Adapun aktivitas yang biasa dilakukan anak jalanan di jalan untuk mencari uang menurut pengamatan RPSA Gratama Semarang antara lain mengamen, jual koran, semir sepatu, ngelap kaca mobil, meminta-minta, menjadi tukang parkir, pemulung/pencari barang bekas, dan jual mainan.
Menurut Tata Sudrajat (dalam Suyanto, 2003:201), selama ini ada tiga pendekatan yang biasa dilakukan oleh LSM dalam penanganan anak jalanan yaitu sebagai berikut.
a. Street based, yaitu model penanganan anak jalanan di tempat anak jalanan itu berasal/tinggal. Para street educator datang kepada mereka untuk berdialog, mendampingi mereka bekerja, memahami dan menerima situasinya, serta menempatkan diri sebagai teman. Dalam beberapa jam, anak-anak diberikan materi pendidikan dan keterampilan yang berguna bagi pencapaian tujuan
intervensi. Disini para street educator memberikan kehangatan hubungan dan perhatian yang bisa menumbuhkan kepercayaan satu sama lain.
b. Centre based, yaitu pendekatan dan penanganan anak jalanan di lembaga atau panti. Di sini anak-anak ditampung dan diberikan pelayanan, makanan, perlindungan, serta perlakuan yang hangat dan bersahabat dari pekerja sosial. Pada panti yang permanen, bahkan disediakan pelayanan pendidikan, keterampilan, kebutuhan dasar, kesehatan, kesenian, dan pekerjaan bagi anak jalanan.
c. Community based, yaitu model penanganan yang melibatkan seluruh potensi masyarakat, terutama keluarga atau orang tua anak jalanan. Pendekatan ini bersifat preventif atau pencegahan. Hal ini dimaksudkan untuk mencegah anak agar tidak masuk dan terjerumus dalam kehidupan di jalanan. Kegiatan penyuluhan tentang pengasuhan anak dan upaya untuk meningkatkan taraf hidup diberikan kepada keluarga, sedangkan anak-anak diberikan kesempatan memperoleh pendidikan formal maupun informal serta kegiatan lainnya yang bemanfaat. Pendekatan ini ditujukan agar orang tua mandiri dan lebih bertanggung jawab terhadap anak-anaknya.

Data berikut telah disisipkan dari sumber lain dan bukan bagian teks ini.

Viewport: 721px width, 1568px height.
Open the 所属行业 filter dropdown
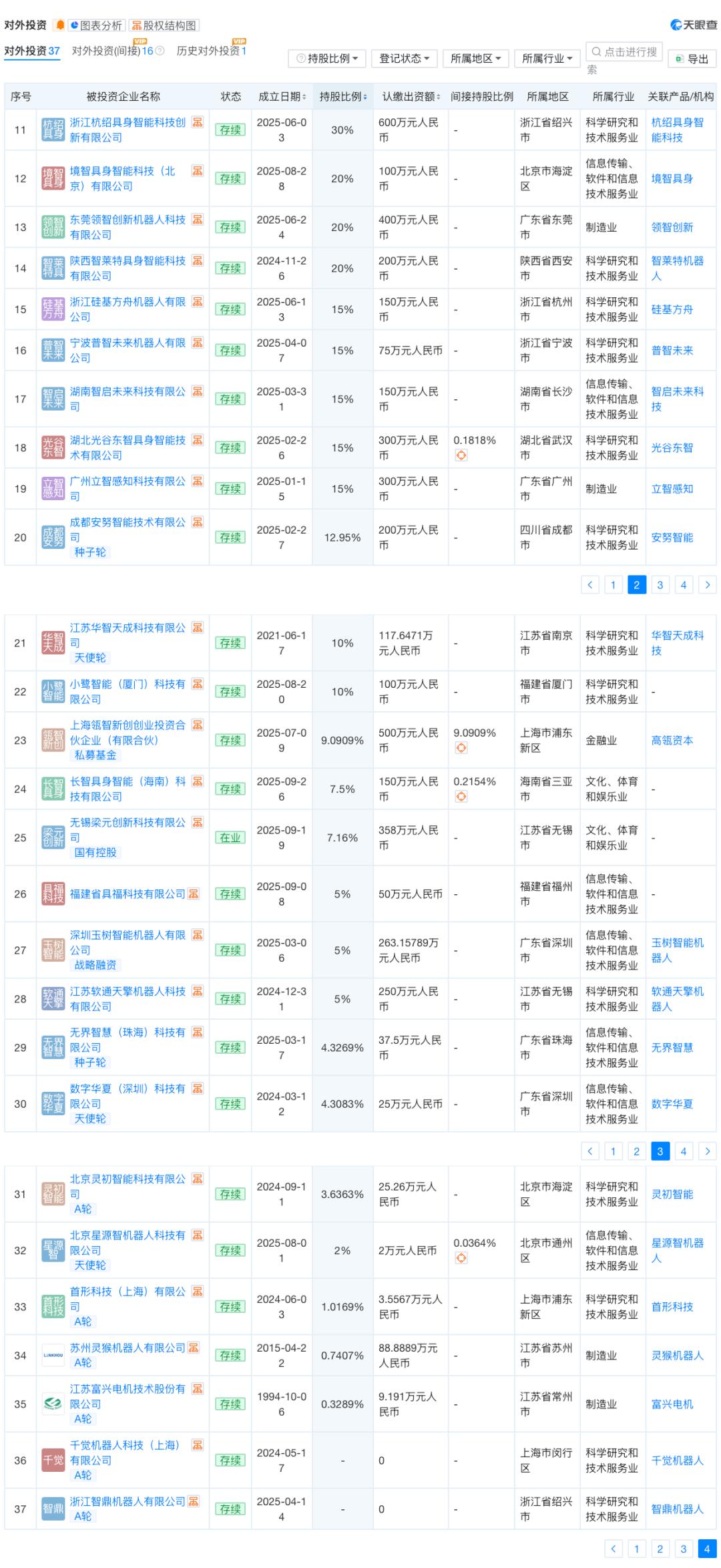tap(547, 59)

Menurut Suyanto (2003:202) dari berbagai pendekatan tersebut tidak berarti satu pendekatan lebih baik dari pendekatan lainnya. Pendekatan yang akan digunakan harus disesuaikan dengan kebutuhan dan masalah yang dihadapi anak jalanan. Menurut Suyanto, secara keseluruhan modal awal yang dibutuhkan untuk menangani permasalahan anak jalanan sesungguhnya adalah sikap empati dan komitmen yang benar-benar tulus dari kita semua agar masalah anak jalanan dapat
terselesaikan sampai tuntas. Namun menurut Suyanto, selama ini penanganan masalah anak jalanan masih dilakukan secara temporer, segmenter, dan terpisah sehingga hasilnya pun menjadi kurang maksimal.